JM: Zeus Porta-égide, além de sufocar, ele mata Chrónos, mas os irmãos dele não ficam satisfeitos, que parece que ele tinha prometido uma assembleia constituinte e tomou o poder. (Risos) Atlas, Sísifos, Prometeu, todos tramam, já, contra ele. E no entanto ele sufoca essa revolta dos titãs. Mas ele tem muitos problemas ali em casa, que Hera a esposa dele divide o poder com ele, armando, ela é um pouco inferior a ele, mas ela mesmo assim arma todas as complicações possíveis. E mais ainda: ele, no auge do poder patriarcal, ele nega até a capacidade da mulher de dar a luz. Não só Dionisos, numa das lendas, nasce de uma coxa dele, como Palas Ateneia nasce de uma dor de cabeça, ao invés da dor do parto é a dor de cabeça.
LC: E a Hera tentou ter um filho sozinha, e nasceu um monstro.
NJ: Eles são irmãos.
D: Vocês sabem que aquela ilha, isso estudando recentemente, a ilha que é hoje um dos lugares patriarcais mais terríveis, que é a Arábia Saudita, península, sei lá o que é aquilo, ali era um lugar que tinha uma série de dinastias femininas chamadas Kindesi, e a Rainha de Sabá era uma delas.
JM: Exatamente.
LC: Cultura negra, cultura africana?
D: As Kindesi eram negras.
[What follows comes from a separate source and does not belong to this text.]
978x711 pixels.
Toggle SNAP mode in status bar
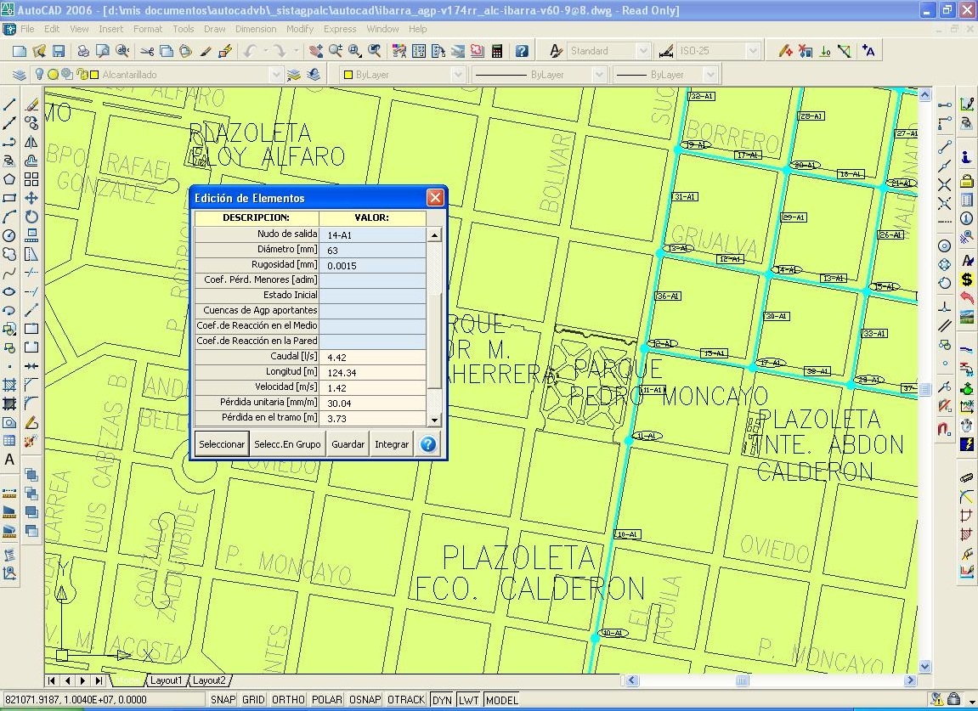[223, 700]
Mas você tem o negro na Índia, quer dizer, o negro ser africano é uma coisa também muito relativa.
JM: O ser humano nasceu africano.
D: Nasceu negro.
JM: Boa parte foi prà China e Irã, e depois a mesma voltou lá pra cima, pro norte, aí ficaram com as diferentes colorações.
D: Eu sei que existe uma tese popular que…
JM: Isso o dna que provou agora.
D: …é a seguinte: não se chuta cachorro morto. Onde a mulher é mais perseguida e mais maltratada é onde ela teve o poder maior e mais absoluto. Então, a Arábia Saudita é um dos lugares mais terríveis. E a Rainha de Sabá era chefe de estado que foi fazer uma visita diplomática e de negócios e teve um caso com o rei, além de todos esses negócios, ela teve um caso com o rei.